→ **Information shown**:
········
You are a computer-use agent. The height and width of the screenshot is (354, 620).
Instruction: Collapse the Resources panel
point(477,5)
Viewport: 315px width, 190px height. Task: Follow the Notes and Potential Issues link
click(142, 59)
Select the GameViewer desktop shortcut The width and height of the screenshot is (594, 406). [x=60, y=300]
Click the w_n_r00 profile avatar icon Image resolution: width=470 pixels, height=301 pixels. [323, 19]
········
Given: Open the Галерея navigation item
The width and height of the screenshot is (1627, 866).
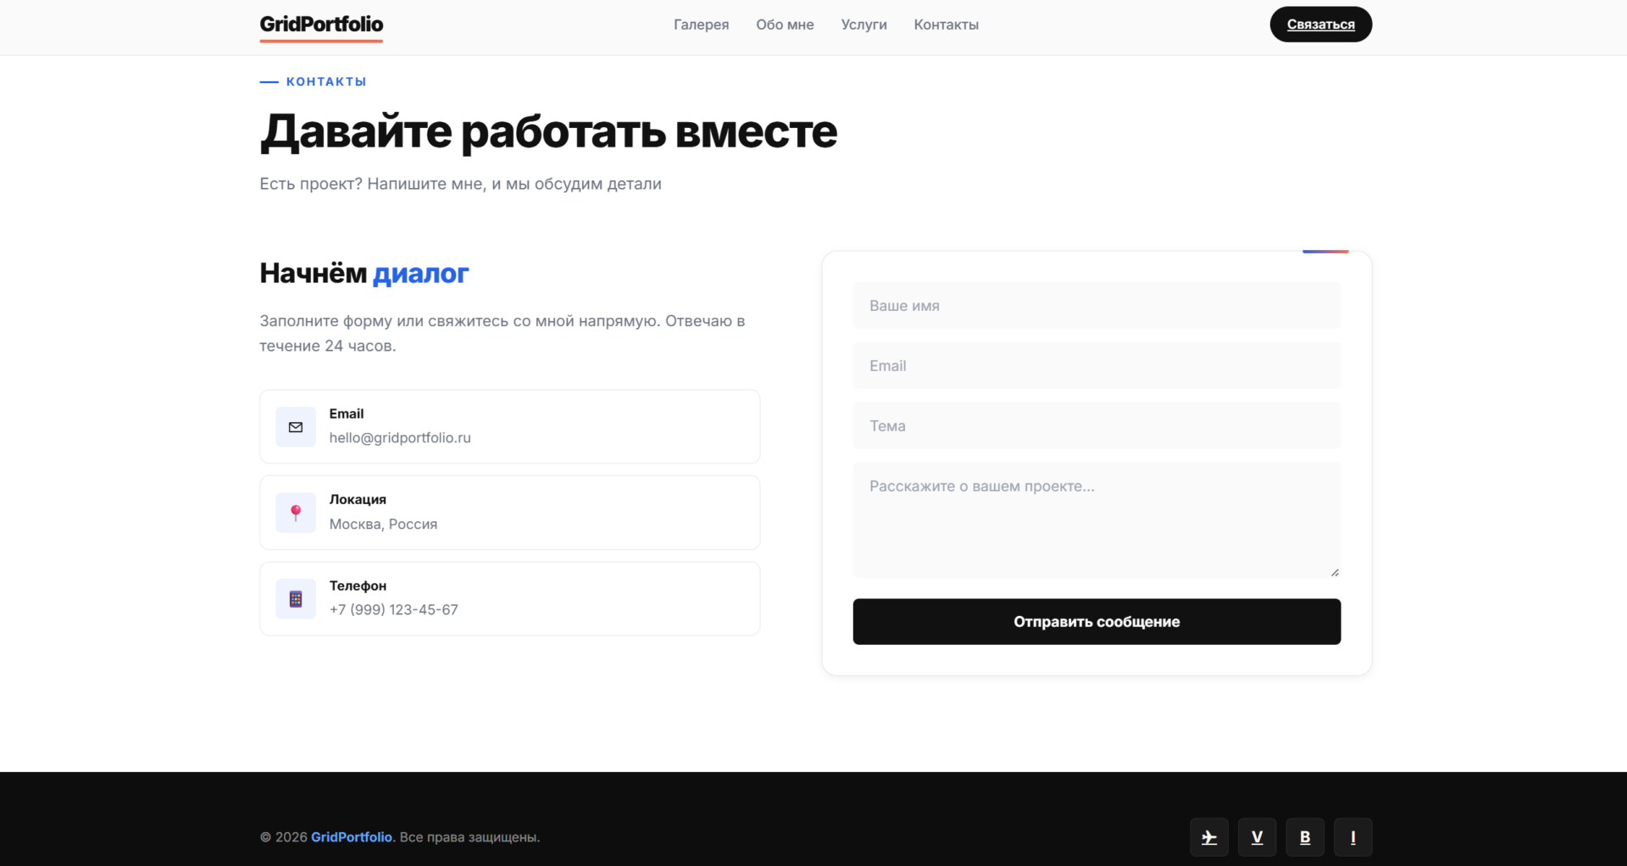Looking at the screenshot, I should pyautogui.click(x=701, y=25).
········
→ **Description of the task**: Among the entries above, copy exactly only the lines starting with the one containing "You are a computer-use" and going through the one containing "Click the w_n_r00", both ends included.

→ **Exercise response**:
You are a computer-use agent. The height and width of the screenshot is (354, 620).
Instruction: Collapse the Resources panel
point(477,5)
Viewport: 315px width, 190px height. Task: Follow the Notes and Potential Issues link
click(142, 59)
Select the GameViewer desktop shortcut The width and height of the screenshot is (594, 406). [x=60, y=300]
Click the w_n_r00 profile avatar icon Image resolution: width=470 pixels, height=301 pixels. [323, 19]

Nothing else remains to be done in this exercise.